→ Estratto della fonte
● ● ● ● ●

Rumsfeld guarda oltre l’Iraq

Rumsfeld (USA, Difesa) sarebbe più occupato nella revisione della pianificazione militare che nella gestione delle operazioni in Iraq, delegata ai comandanti sul campo.

· La prossima revisione quadriennale sarà presentata al Congresso ne 2006. Rumsfeld intende modificare l’acquisto di armi e l’organizzazione militare in funzione dei nuovi compiti: non conflitti convenzionali contro altre potenze, ma guerriglia e attacchi terroristici, anche con armi WMD.

· Necessità di aumentare l’agilità, meno necessità di grandi sistemi d’arma.

· Questa impostazione si scontra con gli interessi dei gruppi produttori di armamenti, che puntano sul proseguimento dei piani precedenti, e troverà oppositori in Congresso, legati a questi interessi.

Necessità che il Pentagono si presenti unito, altrimenti si bloccherà tutto. A favore dei cambiamenti saranno gli ufficiali formatisi in Iraq.

● ● ● ● ●

→ Dati del dataset
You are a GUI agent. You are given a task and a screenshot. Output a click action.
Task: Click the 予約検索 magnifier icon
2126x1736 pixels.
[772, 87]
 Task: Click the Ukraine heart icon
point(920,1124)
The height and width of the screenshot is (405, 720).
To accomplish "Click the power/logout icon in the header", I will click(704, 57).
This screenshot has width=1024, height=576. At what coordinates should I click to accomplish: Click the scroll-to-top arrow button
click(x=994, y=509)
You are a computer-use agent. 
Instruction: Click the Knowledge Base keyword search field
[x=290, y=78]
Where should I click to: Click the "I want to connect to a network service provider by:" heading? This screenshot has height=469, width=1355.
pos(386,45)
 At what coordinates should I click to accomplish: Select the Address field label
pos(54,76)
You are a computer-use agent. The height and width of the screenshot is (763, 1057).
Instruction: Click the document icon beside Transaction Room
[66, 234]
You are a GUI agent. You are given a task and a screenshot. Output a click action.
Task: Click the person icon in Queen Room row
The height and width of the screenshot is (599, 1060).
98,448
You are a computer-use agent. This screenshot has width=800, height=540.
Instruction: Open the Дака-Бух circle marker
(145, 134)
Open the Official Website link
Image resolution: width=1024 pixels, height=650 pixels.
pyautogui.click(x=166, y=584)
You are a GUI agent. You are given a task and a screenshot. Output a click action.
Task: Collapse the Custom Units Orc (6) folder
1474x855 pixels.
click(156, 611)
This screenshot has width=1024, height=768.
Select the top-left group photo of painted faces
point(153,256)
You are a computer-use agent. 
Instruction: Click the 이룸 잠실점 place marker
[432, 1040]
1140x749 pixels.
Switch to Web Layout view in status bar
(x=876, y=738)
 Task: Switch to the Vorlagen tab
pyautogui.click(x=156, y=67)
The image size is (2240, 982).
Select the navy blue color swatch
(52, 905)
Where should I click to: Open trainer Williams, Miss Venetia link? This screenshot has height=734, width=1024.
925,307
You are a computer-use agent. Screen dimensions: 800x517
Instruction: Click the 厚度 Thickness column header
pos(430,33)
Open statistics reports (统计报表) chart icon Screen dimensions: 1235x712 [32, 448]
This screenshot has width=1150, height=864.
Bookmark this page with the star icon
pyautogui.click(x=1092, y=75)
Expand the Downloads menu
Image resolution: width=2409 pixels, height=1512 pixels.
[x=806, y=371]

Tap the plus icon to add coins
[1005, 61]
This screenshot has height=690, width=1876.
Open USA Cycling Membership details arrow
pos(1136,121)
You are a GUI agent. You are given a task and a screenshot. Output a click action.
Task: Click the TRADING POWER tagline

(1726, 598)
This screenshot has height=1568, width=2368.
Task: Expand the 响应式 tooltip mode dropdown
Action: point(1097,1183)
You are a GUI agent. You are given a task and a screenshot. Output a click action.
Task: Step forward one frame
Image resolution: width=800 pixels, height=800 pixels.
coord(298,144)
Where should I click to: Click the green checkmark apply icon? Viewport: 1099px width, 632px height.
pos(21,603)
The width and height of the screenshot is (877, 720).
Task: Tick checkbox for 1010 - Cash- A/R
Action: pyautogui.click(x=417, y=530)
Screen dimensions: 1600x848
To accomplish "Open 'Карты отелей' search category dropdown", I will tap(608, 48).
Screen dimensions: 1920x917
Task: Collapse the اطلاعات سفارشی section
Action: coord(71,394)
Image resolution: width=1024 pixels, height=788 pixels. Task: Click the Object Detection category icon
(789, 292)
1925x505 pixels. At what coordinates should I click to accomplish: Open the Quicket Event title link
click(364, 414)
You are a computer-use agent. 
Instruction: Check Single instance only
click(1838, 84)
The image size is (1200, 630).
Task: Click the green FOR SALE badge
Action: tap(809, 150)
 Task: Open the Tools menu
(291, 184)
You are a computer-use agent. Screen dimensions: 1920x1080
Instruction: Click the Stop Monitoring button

● ● ● ● ●

→ Compito da svolgere
Riscrivi il brano su Rumsfeld dalle parole "Rumsfeld guarda oltre" fino a "con armi WMD.", mettendo "insurrezione" al posto di "guerriglia".

→ Risposta
Rumsfeld guarda oltre l’Iraq

Rumsfeld (USA, Difesa) sarebbe più occupato nella revisione della pianificazione militare che nella gestione delle operazioni in Iraq, delegata ai comandanti sul campo.

· La prossima revisione quadriennale sarà presentata al Congresso ne 2006. Rumsfeld intende modificare l’acquisto di armi e l’organizzazione militare in funzione dei nuovi compiti: non conflitti convenzionali contro altre potenze, ma insurrezione e attacchi terroristici, anche con armi WMD.